To do this, the current regulatory system must be supplemented. This is why the ANJ has proposed to the Government to have strengthened powers. It wants to ban gambling advertising during the broadcast of matches five minutes before kick-off and up to five minutes after the final whistle.

It wants to control and supervise the volumes and advertising methods chosen by gaming operators, remove game offers when they present a clear and excessive risk. It also wants the government to give the ANJ the ability to set a loss ceiling for the most fragile categories of players (18-25 years old) and set up an obligation to permanently display a “activity counter” of the player (normative feedback and activity indicators such as net losses).

Elsewhere it wants to strengthen the effectiveness of the voluntary gambling ban system by reducing the duration of the ban to one year, tacitly renewable, without the possibility of going back on this prohibition period; Extend to all gambling operators the obligation to pay 0.002% of their annual bets for the financing of studies on gambling.

New types of games, Web3 in particular, that attract young or speculative audiences have emerged recently. Some of these games are similar to gambling and give rise to risks largely comparable to those posed by gambling (addiction, money laundering, prevention of underage gambling, etc.).

In this context, the Government wished to define a regulatory framework specific to Web3 games. The bill “securing and regulating the digital space” that was examined in the Senate at the beginning of July includes an article that sets the conditions for the operation of games using monetizable digital objects (“JONUM”). At this stage, a definition has been adopted but the necessary protections to be put in place have not yet been defined. The upcoming review in the National Assembly this autumn will be decisive in this regard.

At this stage of the parliamentary discussion and beyond the opinion it has given to the government, the ANJ wishes to emphasize the following points during the experimental period and given the permanent evolution that characterizes this type of offer, it is imperative that the JONUM regulator has room for manoeuvre in the implementation of the new legal framework. It would therefore be very appropriate for it to be able to enact rules of soft law and to be endowed with a power of formal notice in order to promote compliance by JONUM publishers with the objectives set by the legislator, by seeking pragmatic solutions, if necessary agreed with JONUM publishers.

The protection system must be solid and adapted to the risks presented by this new gaming offer (prohibition to minors, prior declaration of the game to the ANJ, restriction of the content of commercial communications and power to withdraw non-compliant advertising, implementation of player protection mechanisms, control of anti-money laundering obligations);

Finally, the introduction of this new legal regime must not give rise to strategies to circumvent the legal and fiscal constraints applicable to gambling and lead to a distortion of competition to the detriment of legal gambling operators.

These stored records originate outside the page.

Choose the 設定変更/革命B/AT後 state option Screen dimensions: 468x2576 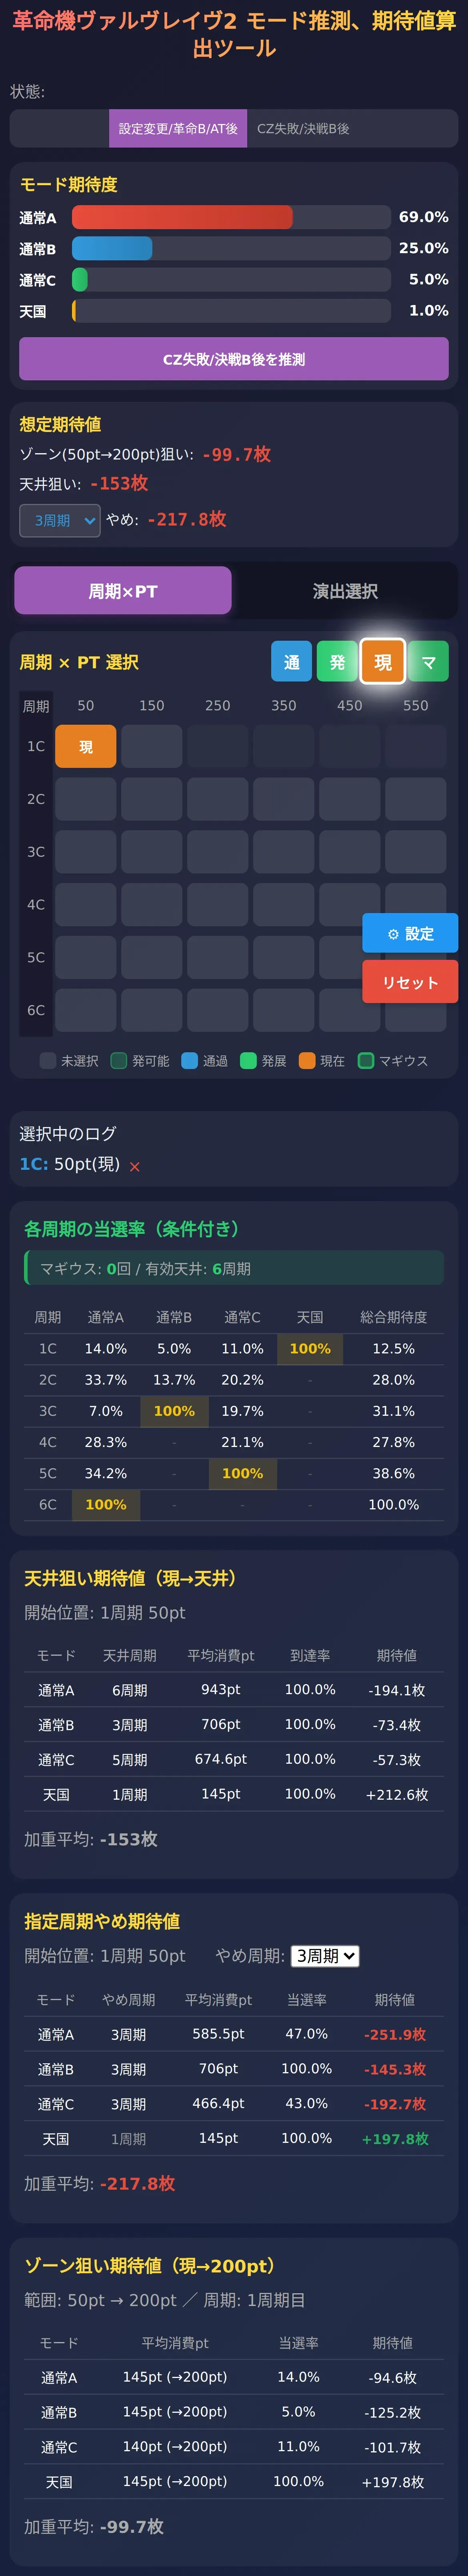(178, 129)
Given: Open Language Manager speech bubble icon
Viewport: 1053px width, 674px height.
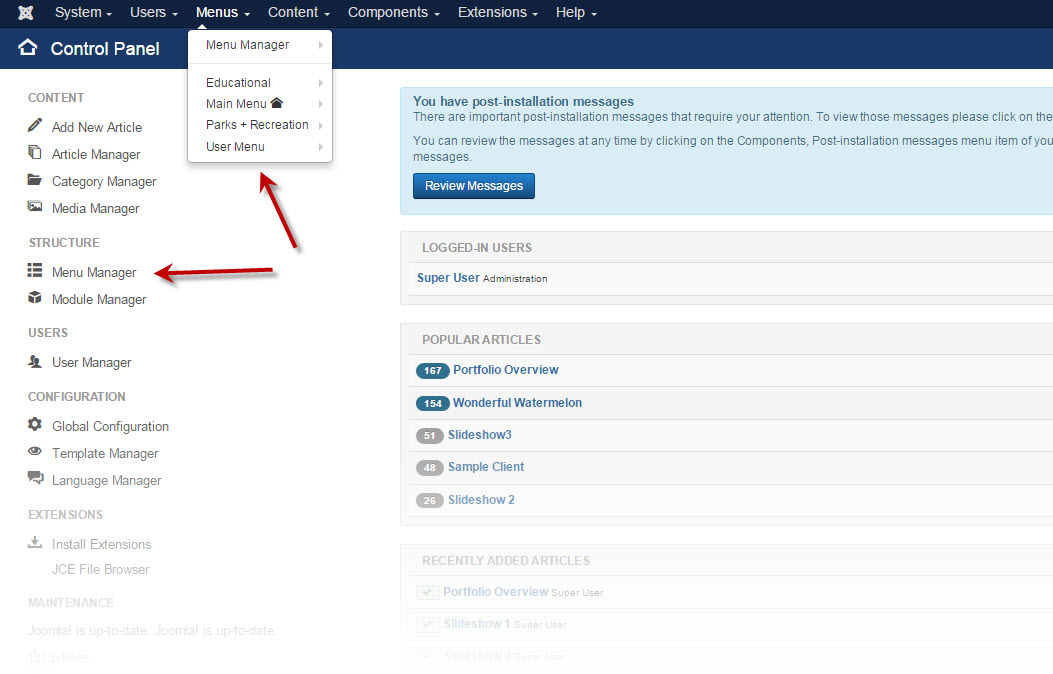Looking at the screenshot, I should click(x=33, y=480).
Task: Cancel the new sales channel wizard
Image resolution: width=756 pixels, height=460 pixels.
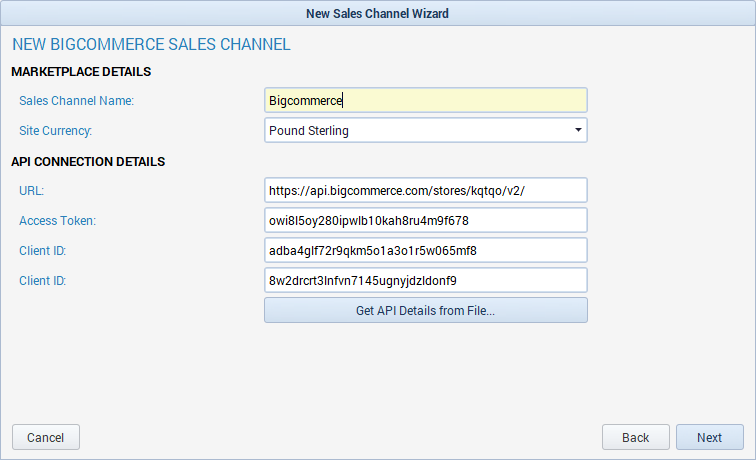Action: pos(46,437)
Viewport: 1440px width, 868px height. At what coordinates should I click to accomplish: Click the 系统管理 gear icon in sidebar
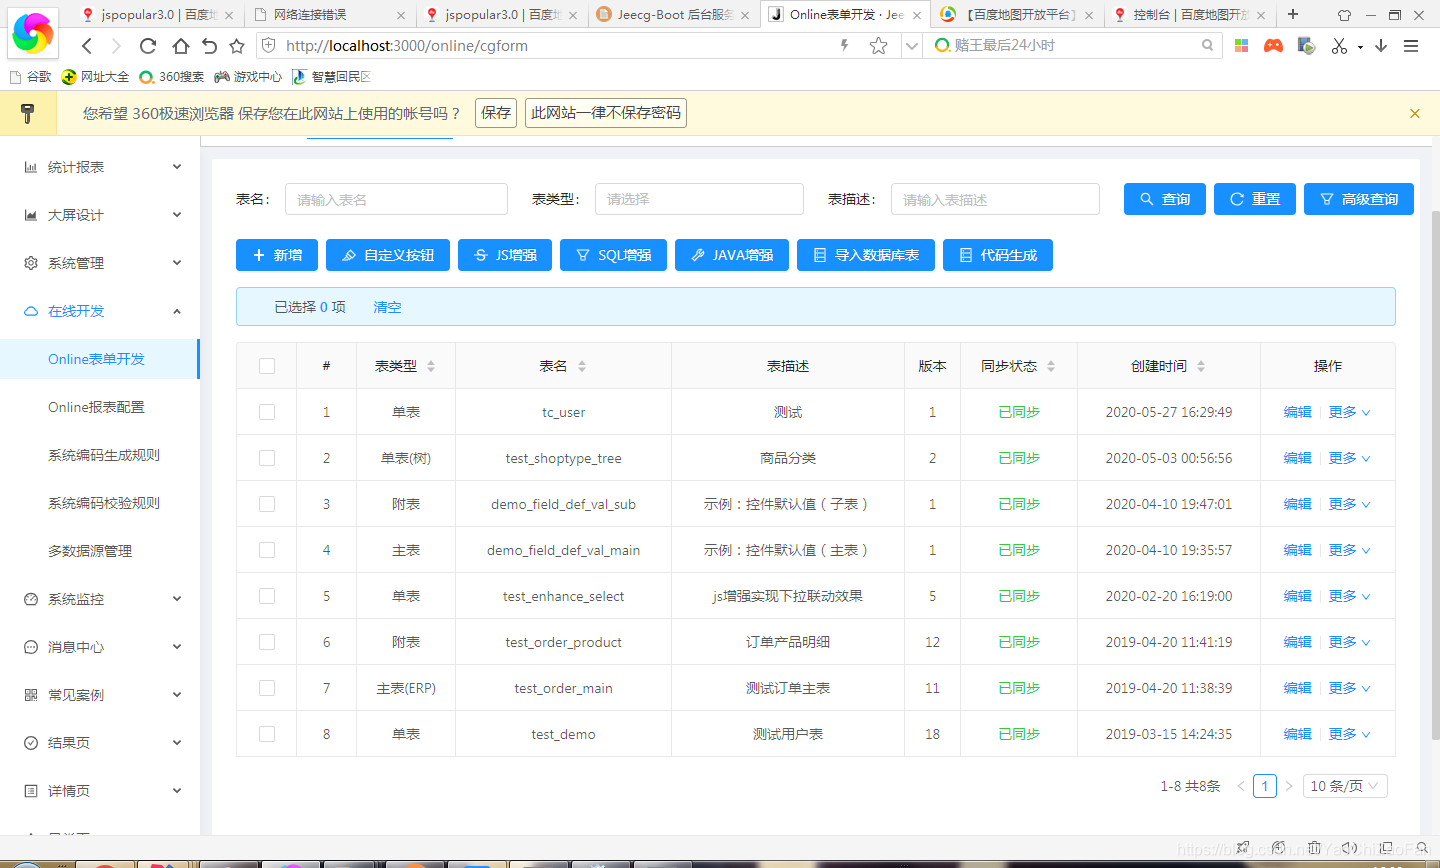pyautogui.click(x=29, y=262)
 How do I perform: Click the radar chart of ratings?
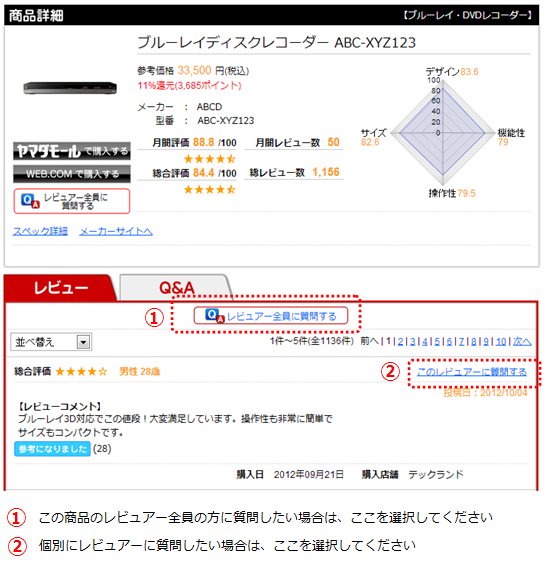(x=443, y=132)
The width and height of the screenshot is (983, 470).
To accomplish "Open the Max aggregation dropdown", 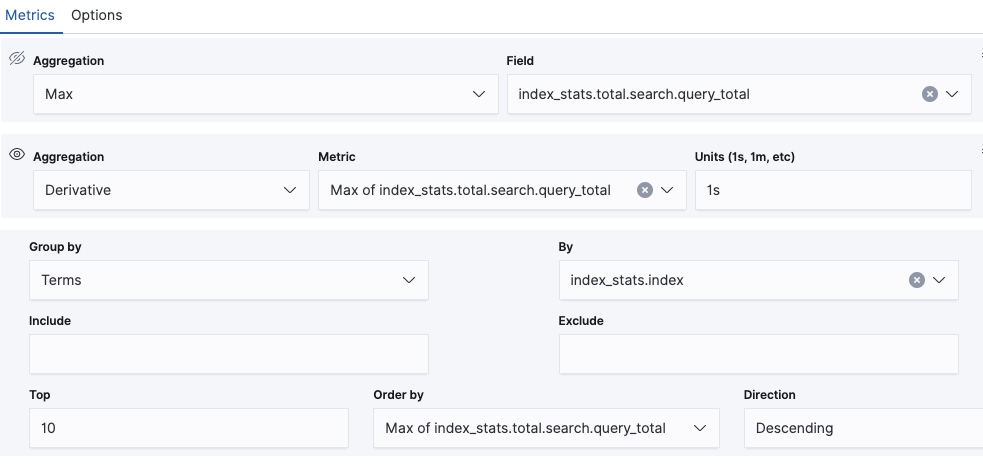I will pyautogui.click(x=265, y=94).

To combat illegal supply more effectively and to feed the reflection on the possible evolution of the existing framework, the ANJ commissioned a very comprehensive quantitative and qualitative study on the state of illegal supply and consumption habits. This study, which will be published in September, will provide an estimate of the size of the market and will provide a better understanding of both illegal offers and player practices. It is on this basis that the ANJ will present an assessment of its activity of administrative blocking of illegal sites effective for a year as well as the lessons to be drawn in terms of regulatory options.

ANJ President Isabelle Falque-Pierrotin said: “The extension of the gambling market to new gambling offers is a critical period for the regulatory model put in place three years ago. This can lead to destabilizing it or, on the contrary, to strengthening it. What must guide the reflections is the absolute need to reduce the number of excessive gamblers, which today constitutes a social problem that goes beyond the individual dimension of addiction.”